All eyes turned to outside, as every new punter arrived more disheveled that the last - it was properly raining now, and our post-hunger slump was kicking in hard. Bikes with sopping saddles are not very enticing but there's no choice other than stick or twist, and I saw no white flags being waved. What followed us right to Brighton were the worst conditions I've ever known. Rain may only be water and wind no more than a breeze but combine the two and things can turn deranged. A few of us skipped the next pub-stop in favour of getting Ditchling out the way. Although I've ridden to Brighton before this was my first encounter with the fabled beast, as wisely we swerved it last time. I'm sure some folk find it easy to ride up but I found it bloody difficult pushing. Come the summit any view was obscured with mist but the wind couldn't be heard any clearer. It bit and it tormented.
Snow was in the air. One by one those who stopped at the pub caught us up as we regathered once more, but mostly for shelter from the elements rather than celebration as we shivered and the light faded. Not since my days scaling the Matterhorn have I known a more sparse environment - had the world ended I'd not have known the difference. The consensus was we push for the finish before we did our best Han Solo in the deep-freeze impressions, but the run-in was what the cool kids call sketchy, and what I call dangerous.

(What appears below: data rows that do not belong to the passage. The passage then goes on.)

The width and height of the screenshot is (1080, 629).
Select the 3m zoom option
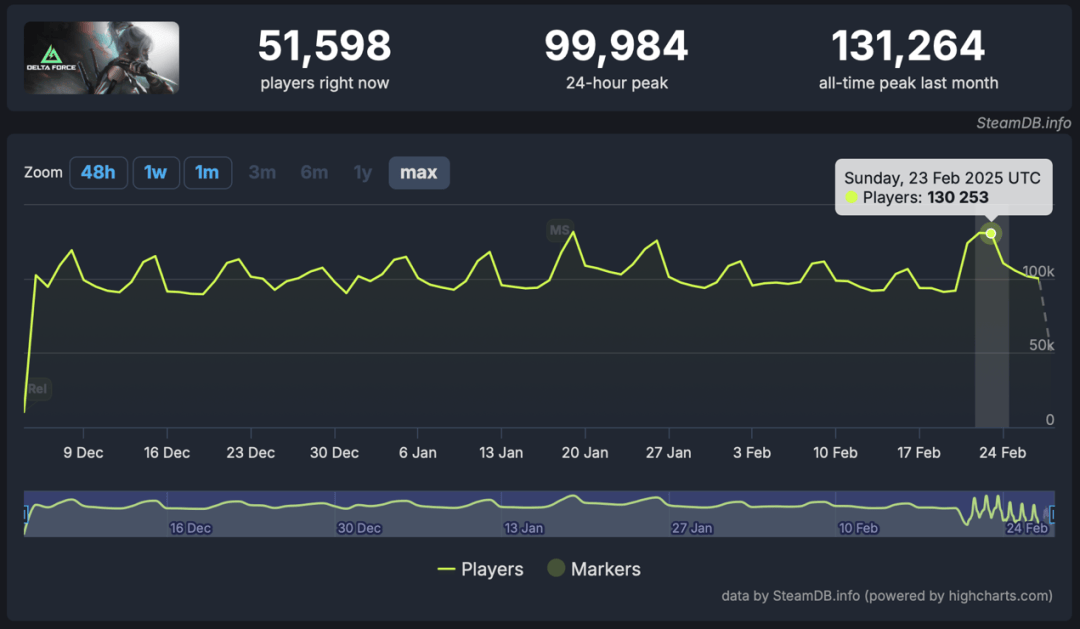point(262,172)
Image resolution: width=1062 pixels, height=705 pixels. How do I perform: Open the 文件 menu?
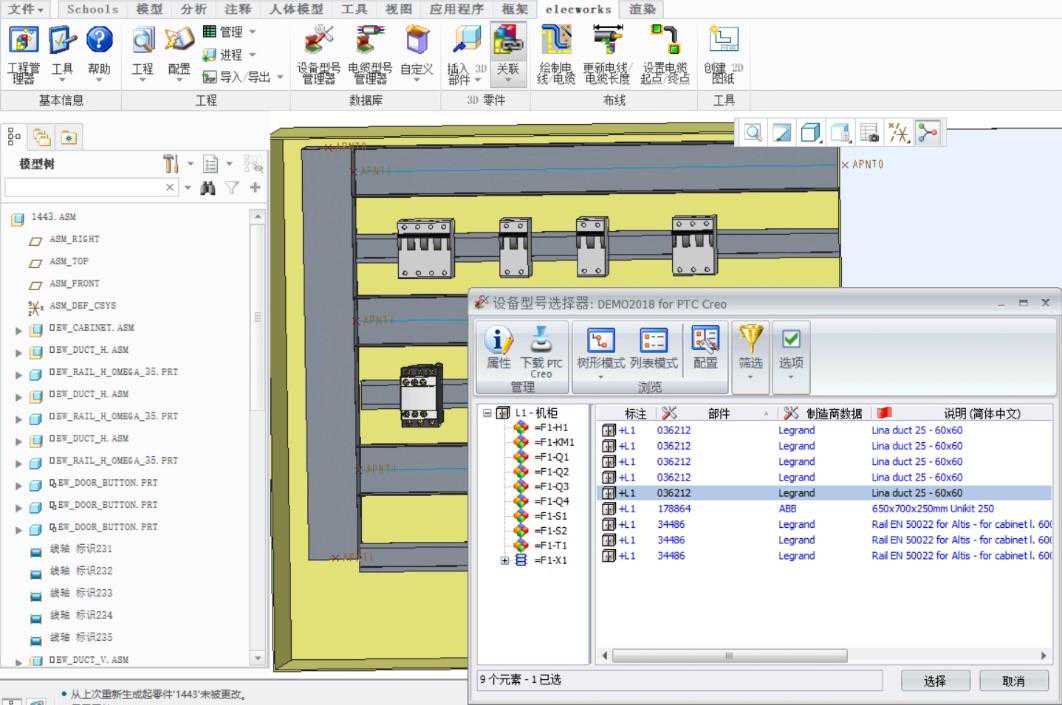pos(26,9)
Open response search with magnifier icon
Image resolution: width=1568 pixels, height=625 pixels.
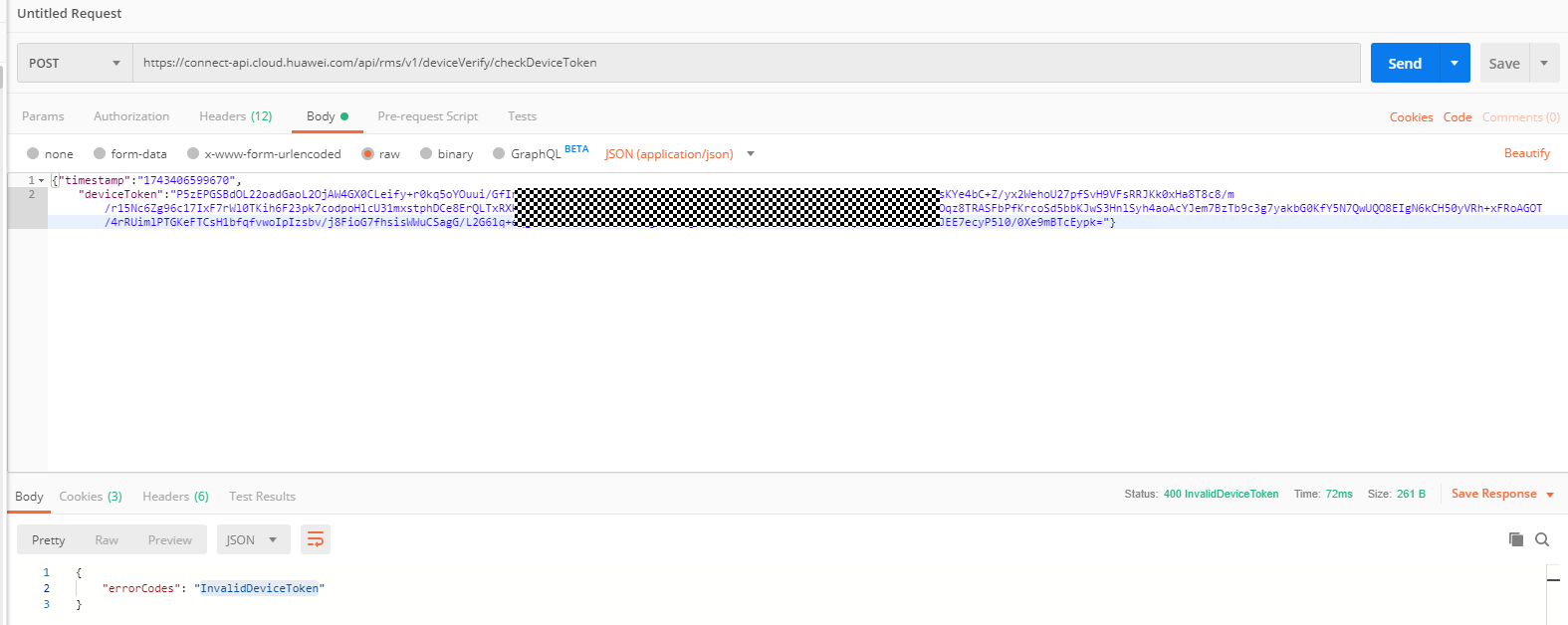point(1542,539)
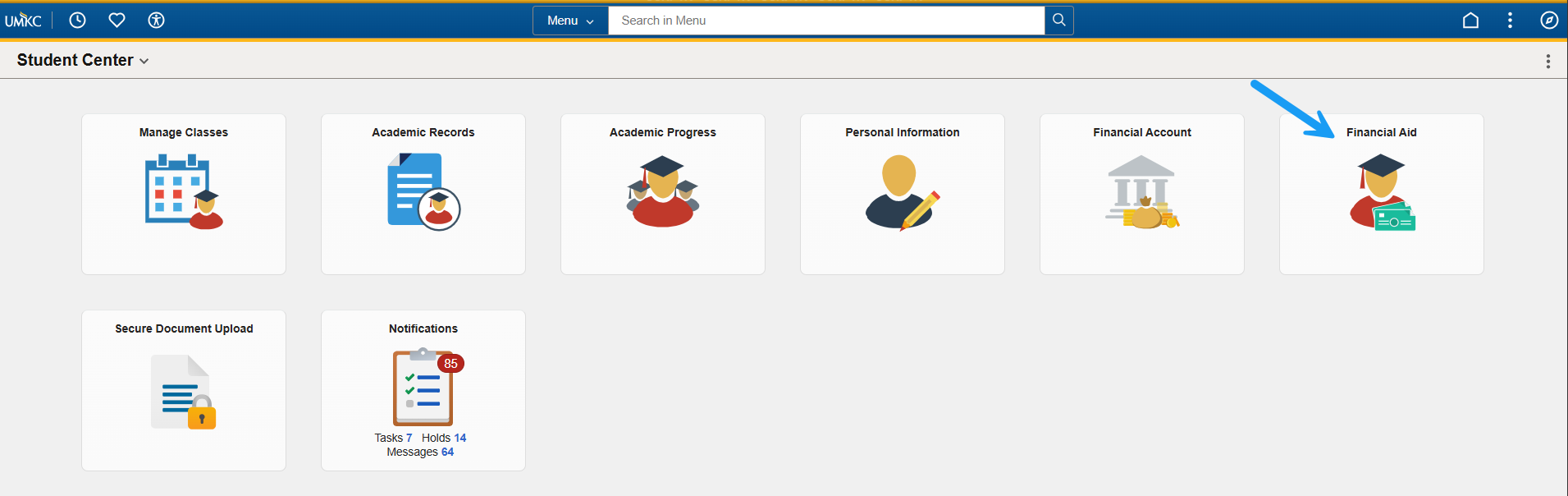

My bike seemed to take on a life of its own. For a while I convinced myself that despite my best efforts my veering towards the centre-line was due to a wandering headset and a bike doomed to failure, but it was the viscous crosswind pushing me close to where I shouldn't stray. I had to fight my bike and myself to stay on course, the visibility next to nothing except when a welcome car overtook and its rear-lights gave me something to aim for. All I could hope for was no mechanical failure as the roads refused to signal our arrival, until - seagulls with their unmistakable call. We had made it. Without a thought for the sea we made for the train station and a return trip to London in a time that made a mockery of our efforts.
Those lacking blue lips made do with shivering uncontrollably - I found solace in a tub of M&S flapjacks. More rain greeted us in London but I flew home, never more glad for a fridge full of Hoegaarden and a pan of red-onion chutney I knocked up the day before to go with some homemade lamb burgers seasoned with harissa, once saturated clothing had been discarded and I felt a new man. The ride had no right to be as rewarding as it was. If it's tough for one it was tough for everyone. For hours we were drenched. Despite it all we prevailed, but they were the hardest 75 miles I've ever known.